A data breach stemming from a third-party customer service database has affected European airlines Air France and KLM Royal Dutch Airlines.
The sister airlines are part of the Air France-KLM Group and transport more than 80 million passengers annually. The group operates over 564 aircraft flying to over 90 destinations, and employs over 78,000 people.
In a joint statement, the airlines said the data breach impacted limited customer information, and the threat actor’s access was terminated.
Air France and KLM confirm data breach from a third-party customer service system
Air France-KLM Group said it learned of the cyber intrusion after detecting “unusual activity on an external platform” it uses for customer service.
The company said it responded by engaging third-party cyber experts and its internal IT teams to terminate the threat actor’s access.
It also implemented additional security measures to prevent further exploitation and similar data breaches in the future. Air France-KLM Group also assessed that its internal IT infrastructure and computer information systems were not affected.
Additionally, the data breach did not expose sensitive customer information, such as user account login credentials, travel details, passwords, credit cards, or Flying Blue miles credits.
However, they did not specify which details were exposed, suggesting that basic personal information such as names, email addresses, and phone numbers was likely compromised.
If so, these details could allow threat actors to target impacted customers with compelling phishing lures and obtain more significant personal information, such as credit cards and Social Security Numbers.
However, Have I Been Pwned’s Troy Hunt shared a KLM data breach notification stating that the cyber intrusion leaked the customer’s first and family name, contact details, Flying Blue mile number and tier level, and the subject of service request emails.
That information is a gold mine for online fraudsters intending to carry out successful travel and frequent flyer reward scams.
Meanwhile, KLM has advised its customers to remain vigilant for potential phishing scams exploiting information stolen from the third-party customer service database. The airlines have also notified French and Dutch data protection authorities of the cyber attack.
Data breach likely attributed to ShinyHunters
Air France and KLM have not attributed the data breach to any threat actors or disclosed the number of impacted individuals or the affected third-party customer service information system.
Nevertheless, the data breach bears the hallmarks of the ShinyHunters voice phishing campaign targeting a Salesforce cloud-based customer service system that has so far impacted over a dozen companies.
Confirmed or suspected victims include Google, Chanel, Louis Vuitton, Dior, Tiffany & Co., Adidas, Allianz Life, LVMH, and the Danish jewelry maker Pandora.
Google specifically stated that it was the victim of the customer service system breach that leaked publicly available company information, such as company name and contact details.
Later, the tech colossus confirmed that impacted customers had started receiving phishing messages intended to obtain more significant personal information or potentially breach their internal systems.

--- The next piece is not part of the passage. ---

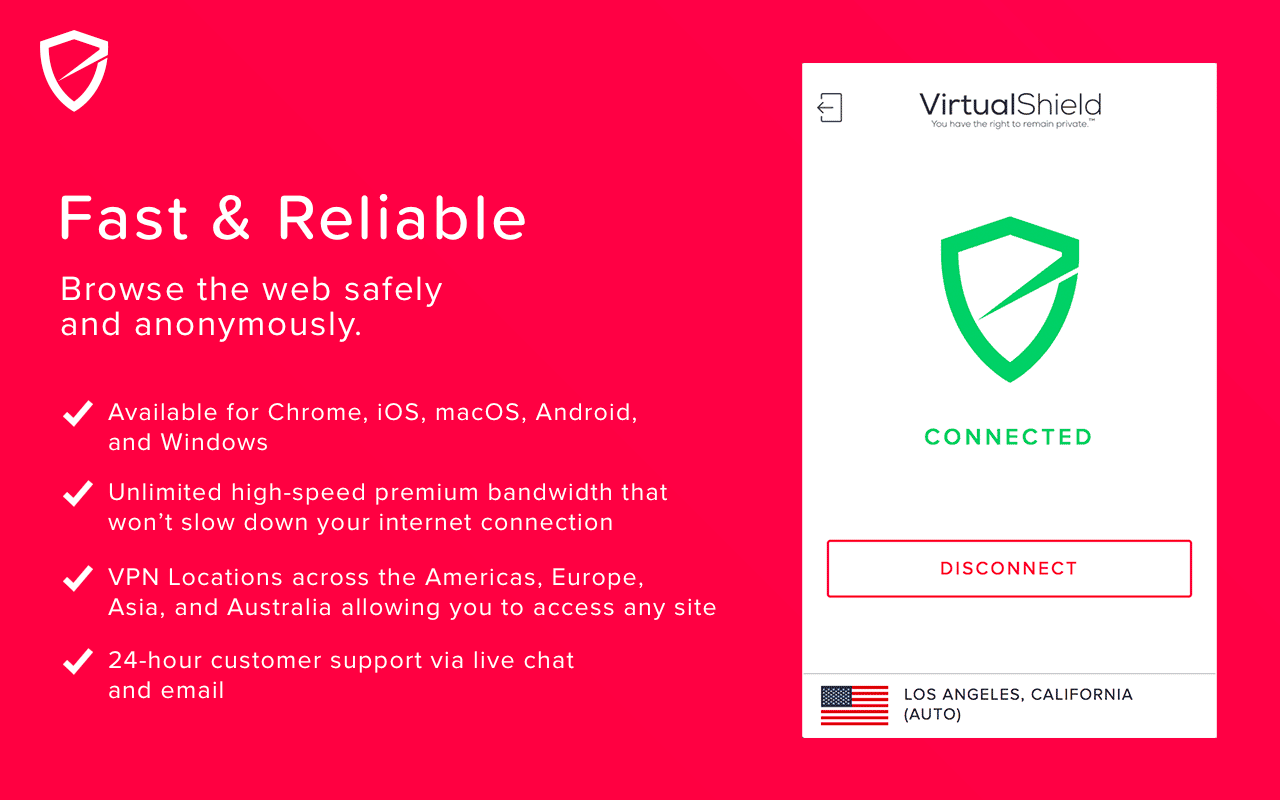Click the checkmark beside unlimited bandwidth bullet

(77, 492)

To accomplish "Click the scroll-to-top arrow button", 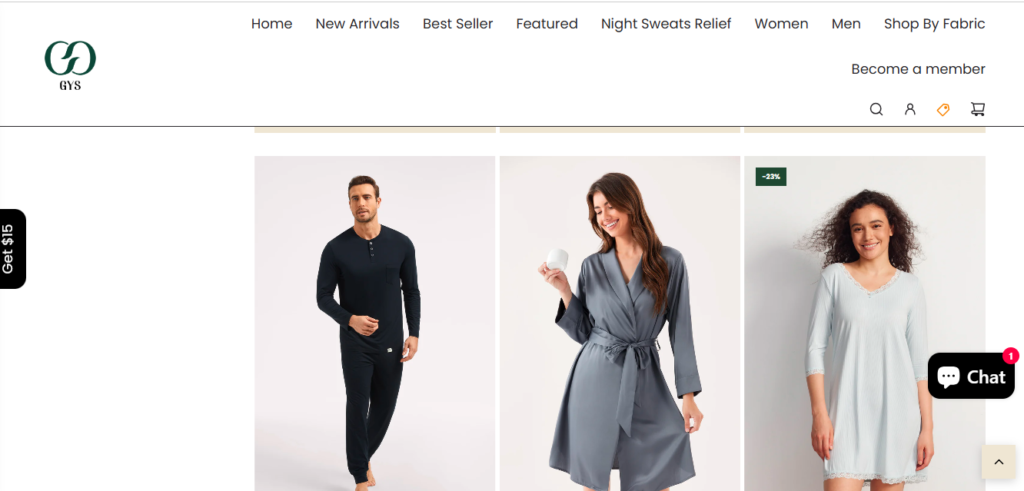I will coord(998,462).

The ShinyHunters cyber gang has gained notoriety for targeting cloud-based information systems, resulting in widespread supply chain data breaches.
The prolific data leaker was credited for breaching SnowFlake’s cloud platform, affecting high-profile companies such as Ticketmaster, European banking giants Santander and Deutsche Bank, American telecommunications giant AT&T, and teen fashion retailer Hot Topic.
“This breach at Air France-KLM is an example of modern supply chain risk,” stated Ben McCarthy, Lead Cyber Security Engineer at Immersive. “Attackers are increasingly targeting smaller, third-party vendors because they are often the path of least resistance into a major corporation’s network or data.
“For a global company, its security is only as strong as the weakest link in its digital supply chain; some organizations will have 1000s of supply chain companies that all access certain bits of data,” added McCarthy.
While the ShinyHunters threat group is the most likely culprit, another amorphous ransomware group, Scattered Spider, has applied similar tactics to breach organizations.
It has previously targeted various airlines, including Australia’s Qantas Airlines, Hawaiian Airlines, American GlobalX, Canadian WestJet, and Russian Aeroflot.
According to Google, the group’s social engineering tactics are very effective and even capable of bypassing the most mature security programs. Its social engineering campaign also pivots from the organization’s network to the VMware ESXi environments, to entirely taking over the hypervisor.
“If this attack is indeed linked to the broader campaign targeting Salesforce instances, it highlights how threat actors like ShinyHunters and Scattered Spider are focusing their efforts,” added McCarthy. “They understand that SaaS platforms like Salesforce hold so much valuable customer data and one breach into a supply chain company can mean access to many different organizations.”
Meanwhile, no threat actor has claimed responsibility for the Air France and KLM data breach, and the sister companies have yet to disclose that information due to an ongoing investigation.